Among the reasons likely to act as major impediments for enhancing coal production, according to the note, is the move by the environment ministry to classify the country’s forests as ‘Go’ and ‘No-Go’ areas. The categorisation specifies regions where coal mining can be permitted only after stringent forest clearances are obtained. Though this is only indicative in nature, it has worried power project developers, as several existing and upcoming mines now fall in areas barred for mining.

“One of the main reasons for slow increase in production could be the sudden change in policy for clearance of coal blocks (referring to competitive bidding mechanism) and adoption of ‘Go’ and ‘No Go’ method of clearance,” the note says.

This would affect production not only from the captive blocks awarded to private players but also from Coal India’s coalfields, it says.
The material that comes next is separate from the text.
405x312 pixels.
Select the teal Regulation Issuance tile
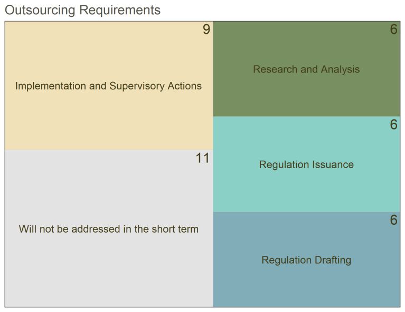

The coal ministry has so far allotted 208 coal blocks to various private and public sector companies for captive production. However, only 26 of these are currently under operation and are producing around 35 million tonnes of the dry fuel annually. “Since a large number of these captive coal blocks are located in ‘No Go’ areas, few more mines are likely to commence production in the 12th Plan period,” according to the note.

The ‘No Go’ criterion covers nine coalfields, including Singrauli, North Karanpura, IB Valley, Mand-Raigarh, Talcher, Sohagpur, Wardha Valley, Hasdeo-Arand and West Bokaro. While Hasdeo-Arand in Chhattisgarh falls totally under ‘No Go’ area, the share of ‘No Go’ is 60 per cent in Mand-Raigarh, 44 per cent in Singrauli and 35 per cent in IB Valley. Overall, 203 coal blocks, with reserves of over 600 million tonnes and linked power projects of over 50,000 MW capacity, have been stuck due to the ‘No Go’ criterion.

The Prime Minister’s Office had earlier this year undertaken joint meetings with the officials of the coal and environment ministries. A high-level committee under Planning Commission Member B K Chaturvedi has been working on a mechanism to provide preference to companies developing the threatened projects during coal block allocation.

“The Planning Commission’s view is that the criterion of 30 per cent GFC and 10 per cent WFC on which the ‘No Go’ criterion is based is not a viable and realistic proposition, because the overall forest cover of India itself is 30 per cent,” said another senior Planning Commission official.

The commission has been pitching for replacing the controversial classification with a system of identifying dense and non-dense forest areas separately and not allowing any mining activity in dense areas, or allowing only underground mining.

To expedite production from the inactive captive coal blocks, the coal ministry has issued showcause notices to 50 private and public sector companies which have been sitting on the reserves allotted to them.

Coal minister Sriprakash Jaiswal had informed last month that an additional 39 million tonnes of coal would be produced during this financial year, owing to increased spending by coal utilities last year.